▸ Task instructions
Your result will be the set of lines with "киргизкой", copied from the material below.

▸ Records

━━━━━━━━━━━━━━━━━━━━━━━━━━━━━━

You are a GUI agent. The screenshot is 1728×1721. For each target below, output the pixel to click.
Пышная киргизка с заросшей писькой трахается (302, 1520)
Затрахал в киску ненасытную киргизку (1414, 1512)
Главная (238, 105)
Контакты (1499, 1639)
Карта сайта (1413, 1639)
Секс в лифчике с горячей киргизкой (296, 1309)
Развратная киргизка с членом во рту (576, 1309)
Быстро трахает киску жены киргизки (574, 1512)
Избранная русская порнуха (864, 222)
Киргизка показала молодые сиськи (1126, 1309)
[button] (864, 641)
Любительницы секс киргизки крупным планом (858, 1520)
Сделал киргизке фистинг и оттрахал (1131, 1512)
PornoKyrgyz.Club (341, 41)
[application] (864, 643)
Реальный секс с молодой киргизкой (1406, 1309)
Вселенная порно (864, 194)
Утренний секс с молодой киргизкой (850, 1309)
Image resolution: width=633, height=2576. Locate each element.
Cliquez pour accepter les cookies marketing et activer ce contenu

━━━━━━━━━━━━━━━━━━━━━━━━━━━━━━

▸ Exercise answer
Секс в лифчике с горячей киргизкой (296, 1309)
Реальный секс с молодой киргизкой (1406, 1309)
Утренний секс с молодой киргизкой (850, 1309)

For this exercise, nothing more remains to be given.